What did Jackson Pollock, Saul Steinberg, Fairfield Porter and Jean Stafford have in common? Well, these artists and writers all lived and worked on the east end of Long Island, along with Frank O'Hara and Willem de Kooning. In DE KOONING'S BICYCLE critic Robert Long recreates an era prior to the nouveau riche takeover of the Hamptons by trust fund babies, when art (and not ostentation) was modus operandi. Read by perhaps the most listenable of narrators, Grover Gardner, the book "captures the spirit of modernism as filtered though New York's rural past," according to Publisher's Weekly. It is available in Mp3 disk format, for download to iPod, which is definitely modern, or perhaps post-modern. A new canvas, you might say, for the appropriate inner landscape of the audio documentary.      (Blackstone Audio/5 1/2 hours unabridged) Amazon

Garrison Keillor has yet another collection of Lake Wobegon stories from his Prairie Home Companion radio show titled NEVER BETTER. I'm not sure if Garrison makes this stuff up off the top of his head, in ad lib, but whether he does or not, he certainly has a gift for offbeat characterization, and needs to be heard on audio rather than merely read. He told me once in interview that Lake Wobegon is a real place, so one might naturally wonder if he reads the town newspaper and embellishes more boring stories, or if everything is made up of whole cloth. Suffice it to say that the eccentric people of Lake Wobegon are far from average, what with Flying Elvises on the 4th of July. (Although the piece about Father Wilmer getting a new pair of underwear, or Roger Hedlund trying to escape his deer hunting pals does contain more than a kernel of truth.) As they say in Lake Wobegon, "it could be worse." But what I think is that Keillor has never been better.     (Highbridge Audio/2 hours unabridged) Amazon

Finally, you may remember Tracy Chevalier from the endearing historical mystery "Girl With the Pearl Earring," which was made into a somewhat less exciting film.

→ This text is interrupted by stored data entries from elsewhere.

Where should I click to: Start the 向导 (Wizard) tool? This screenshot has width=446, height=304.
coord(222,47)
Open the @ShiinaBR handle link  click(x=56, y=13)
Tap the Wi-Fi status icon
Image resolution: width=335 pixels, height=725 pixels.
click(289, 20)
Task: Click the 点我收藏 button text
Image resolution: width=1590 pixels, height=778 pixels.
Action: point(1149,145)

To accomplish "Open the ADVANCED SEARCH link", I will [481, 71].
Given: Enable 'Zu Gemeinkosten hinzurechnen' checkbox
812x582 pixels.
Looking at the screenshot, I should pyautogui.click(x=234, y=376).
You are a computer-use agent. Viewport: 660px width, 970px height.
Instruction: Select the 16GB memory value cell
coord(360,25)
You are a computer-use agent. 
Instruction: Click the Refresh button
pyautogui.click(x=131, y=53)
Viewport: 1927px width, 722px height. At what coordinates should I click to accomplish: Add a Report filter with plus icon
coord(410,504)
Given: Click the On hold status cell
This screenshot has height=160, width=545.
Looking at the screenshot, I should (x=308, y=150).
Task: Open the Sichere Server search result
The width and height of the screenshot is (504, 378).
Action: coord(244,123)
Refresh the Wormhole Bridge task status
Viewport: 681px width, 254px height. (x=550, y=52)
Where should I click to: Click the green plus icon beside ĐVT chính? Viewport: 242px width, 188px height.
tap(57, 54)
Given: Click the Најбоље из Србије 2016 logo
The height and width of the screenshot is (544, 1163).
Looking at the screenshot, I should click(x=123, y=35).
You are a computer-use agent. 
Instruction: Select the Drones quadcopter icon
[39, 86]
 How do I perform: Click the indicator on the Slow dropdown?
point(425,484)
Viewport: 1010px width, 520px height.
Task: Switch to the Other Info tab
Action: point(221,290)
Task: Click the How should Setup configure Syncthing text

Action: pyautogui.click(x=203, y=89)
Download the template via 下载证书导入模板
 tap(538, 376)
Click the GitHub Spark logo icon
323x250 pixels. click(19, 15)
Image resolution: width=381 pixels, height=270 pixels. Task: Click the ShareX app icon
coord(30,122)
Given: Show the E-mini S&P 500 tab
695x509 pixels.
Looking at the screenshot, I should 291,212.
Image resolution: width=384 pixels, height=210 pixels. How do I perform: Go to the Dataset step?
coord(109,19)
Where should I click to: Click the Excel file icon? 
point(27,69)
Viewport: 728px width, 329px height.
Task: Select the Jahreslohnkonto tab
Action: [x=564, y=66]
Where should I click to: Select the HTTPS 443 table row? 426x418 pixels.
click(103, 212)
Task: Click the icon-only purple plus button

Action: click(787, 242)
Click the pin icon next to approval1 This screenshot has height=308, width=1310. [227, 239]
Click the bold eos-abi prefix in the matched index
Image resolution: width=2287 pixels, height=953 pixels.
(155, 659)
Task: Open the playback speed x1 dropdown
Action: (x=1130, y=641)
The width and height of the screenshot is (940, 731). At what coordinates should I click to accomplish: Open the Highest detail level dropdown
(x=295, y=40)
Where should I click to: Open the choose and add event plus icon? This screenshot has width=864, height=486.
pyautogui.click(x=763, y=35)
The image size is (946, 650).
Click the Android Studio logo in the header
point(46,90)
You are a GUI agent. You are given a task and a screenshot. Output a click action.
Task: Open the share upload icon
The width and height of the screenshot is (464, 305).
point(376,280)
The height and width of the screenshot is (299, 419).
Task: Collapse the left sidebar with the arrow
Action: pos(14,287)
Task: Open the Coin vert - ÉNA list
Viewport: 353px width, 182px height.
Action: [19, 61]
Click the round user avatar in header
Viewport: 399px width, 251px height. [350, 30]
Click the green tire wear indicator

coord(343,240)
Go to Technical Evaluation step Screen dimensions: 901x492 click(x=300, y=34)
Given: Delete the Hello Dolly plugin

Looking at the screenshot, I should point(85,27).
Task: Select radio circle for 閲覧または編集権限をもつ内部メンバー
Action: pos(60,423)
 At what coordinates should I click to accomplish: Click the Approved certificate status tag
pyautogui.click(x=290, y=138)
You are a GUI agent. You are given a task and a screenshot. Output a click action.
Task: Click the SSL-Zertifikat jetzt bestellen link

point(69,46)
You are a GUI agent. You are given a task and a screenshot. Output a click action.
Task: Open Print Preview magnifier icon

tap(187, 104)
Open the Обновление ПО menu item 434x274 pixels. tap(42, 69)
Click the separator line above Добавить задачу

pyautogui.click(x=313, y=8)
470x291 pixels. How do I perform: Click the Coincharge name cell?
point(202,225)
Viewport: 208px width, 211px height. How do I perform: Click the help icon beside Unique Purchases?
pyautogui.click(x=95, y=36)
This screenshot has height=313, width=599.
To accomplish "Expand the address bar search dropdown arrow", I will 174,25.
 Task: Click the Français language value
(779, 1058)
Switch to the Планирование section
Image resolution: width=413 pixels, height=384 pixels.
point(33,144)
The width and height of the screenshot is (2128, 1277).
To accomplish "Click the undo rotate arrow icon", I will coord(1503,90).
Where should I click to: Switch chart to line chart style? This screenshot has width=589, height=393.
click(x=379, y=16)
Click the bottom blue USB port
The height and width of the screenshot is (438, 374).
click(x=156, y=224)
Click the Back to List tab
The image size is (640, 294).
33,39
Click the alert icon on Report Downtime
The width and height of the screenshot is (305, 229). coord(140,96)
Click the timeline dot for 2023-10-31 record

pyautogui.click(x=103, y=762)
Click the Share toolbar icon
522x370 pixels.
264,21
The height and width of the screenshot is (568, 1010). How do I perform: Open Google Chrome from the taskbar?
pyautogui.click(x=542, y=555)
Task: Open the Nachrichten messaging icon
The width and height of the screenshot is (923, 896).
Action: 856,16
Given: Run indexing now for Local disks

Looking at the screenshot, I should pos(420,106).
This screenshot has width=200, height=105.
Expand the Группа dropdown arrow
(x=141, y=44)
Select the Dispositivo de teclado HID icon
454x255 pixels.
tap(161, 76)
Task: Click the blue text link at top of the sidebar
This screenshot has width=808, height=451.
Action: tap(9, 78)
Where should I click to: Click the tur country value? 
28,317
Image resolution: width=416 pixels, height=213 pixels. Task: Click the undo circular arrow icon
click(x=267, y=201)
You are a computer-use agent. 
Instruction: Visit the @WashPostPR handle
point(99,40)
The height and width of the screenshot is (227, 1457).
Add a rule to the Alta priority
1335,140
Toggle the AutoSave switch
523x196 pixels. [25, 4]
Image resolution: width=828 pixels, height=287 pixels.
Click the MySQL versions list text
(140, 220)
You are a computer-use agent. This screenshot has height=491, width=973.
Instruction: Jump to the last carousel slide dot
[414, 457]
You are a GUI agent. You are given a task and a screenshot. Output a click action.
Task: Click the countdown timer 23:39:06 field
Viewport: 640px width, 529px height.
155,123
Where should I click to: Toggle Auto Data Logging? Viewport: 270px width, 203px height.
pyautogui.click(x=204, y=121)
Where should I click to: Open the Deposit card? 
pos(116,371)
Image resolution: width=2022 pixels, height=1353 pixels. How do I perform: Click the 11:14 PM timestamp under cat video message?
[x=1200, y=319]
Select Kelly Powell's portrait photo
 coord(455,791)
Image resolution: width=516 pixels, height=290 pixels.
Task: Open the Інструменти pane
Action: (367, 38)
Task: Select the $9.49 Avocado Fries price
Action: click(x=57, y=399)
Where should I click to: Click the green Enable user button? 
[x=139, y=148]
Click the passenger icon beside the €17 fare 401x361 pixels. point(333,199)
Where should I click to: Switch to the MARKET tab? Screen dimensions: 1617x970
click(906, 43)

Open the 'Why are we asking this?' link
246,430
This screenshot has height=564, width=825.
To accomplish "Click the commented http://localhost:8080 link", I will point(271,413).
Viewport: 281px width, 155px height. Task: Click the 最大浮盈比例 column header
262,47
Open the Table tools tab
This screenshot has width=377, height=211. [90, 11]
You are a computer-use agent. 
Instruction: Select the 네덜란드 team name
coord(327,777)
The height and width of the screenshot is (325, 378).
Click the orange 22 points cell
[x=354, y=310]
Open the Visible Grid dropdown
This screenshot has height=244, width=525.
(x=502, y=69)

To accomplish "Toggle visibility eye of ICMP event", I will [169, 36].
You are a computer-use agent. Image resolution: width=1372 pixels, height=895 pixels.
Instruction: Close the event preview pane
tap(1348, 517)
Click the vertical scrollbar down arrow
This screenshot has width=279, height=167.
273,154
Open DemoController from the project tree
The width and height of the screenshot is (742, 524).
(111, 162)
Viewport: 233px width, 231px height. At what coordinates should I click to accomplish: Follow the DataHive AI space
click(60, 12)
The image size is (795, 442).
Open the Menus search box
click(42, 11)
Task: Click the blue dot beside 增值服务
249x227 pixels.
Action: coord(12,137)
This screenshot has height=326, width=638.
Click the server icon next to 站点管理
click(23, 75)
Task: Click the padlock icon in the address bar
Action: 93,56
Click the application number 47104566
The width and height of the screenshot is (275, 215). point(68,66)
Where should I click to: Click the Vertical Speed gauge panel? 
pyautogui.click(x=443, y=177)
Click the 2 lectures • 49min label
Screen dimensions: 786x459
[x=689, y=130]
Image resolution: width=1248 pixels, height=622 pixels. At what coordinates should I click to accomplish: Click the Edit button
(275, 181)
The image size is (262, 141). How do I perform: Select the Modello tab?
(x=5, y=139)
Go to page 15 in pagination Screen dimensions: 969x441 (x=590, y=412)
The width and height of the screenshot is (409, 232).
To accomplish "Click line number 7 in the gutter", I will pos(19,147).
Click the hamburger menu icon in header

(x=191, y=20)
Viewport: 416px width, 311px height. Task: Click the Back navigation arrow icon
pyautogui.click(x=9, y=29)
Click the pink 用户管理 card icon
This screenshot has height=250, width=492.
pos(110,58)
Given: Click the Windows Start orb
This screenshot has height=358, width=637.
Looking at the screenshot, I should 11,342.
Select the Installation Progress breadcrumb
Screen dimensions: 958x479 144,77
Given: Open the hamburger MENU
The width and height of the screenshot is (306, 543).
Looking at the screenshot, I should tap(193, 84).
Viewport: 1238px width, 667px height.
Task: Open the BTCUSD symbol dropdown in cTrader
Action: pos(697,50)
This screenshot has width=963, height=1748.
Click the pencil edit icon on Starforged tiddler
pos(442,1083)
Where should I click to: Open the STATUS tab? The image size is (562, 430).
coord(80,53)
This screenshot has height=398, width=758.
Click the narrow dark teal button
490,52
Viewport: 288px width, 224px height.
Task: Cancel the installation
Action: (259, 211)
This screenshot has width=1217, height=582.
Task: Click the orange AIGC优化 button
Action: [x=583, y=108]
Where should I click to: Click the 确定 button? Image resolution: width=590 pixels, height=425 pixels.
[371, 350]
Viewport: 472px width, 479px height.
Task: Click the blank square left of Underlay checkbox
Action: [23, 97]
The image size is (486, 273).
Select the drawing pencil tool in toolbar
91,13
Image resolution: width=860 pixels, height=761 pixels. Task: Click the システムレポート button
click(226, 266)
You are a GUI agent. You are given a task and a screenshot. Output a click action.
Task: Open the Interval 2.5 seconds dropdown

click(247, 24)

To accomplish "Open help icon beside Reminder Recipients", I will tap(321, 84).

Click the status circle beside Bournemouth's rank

She has been trying to repeat her success with that book (as have other authors) ever since, and comes close in BURNING BRIGHT, set in London in 1792. It's all about a sense of place here, with your stand-ins being the Kellaways, recently arrived from the countryside, and Maggie Butterfield, daughter of a local rogue. The circus, the mustard factory, Westminster Abbey, Cut-Throat Lane, and most of all poet and artist William Blake, are all influences here on a young girl growing up.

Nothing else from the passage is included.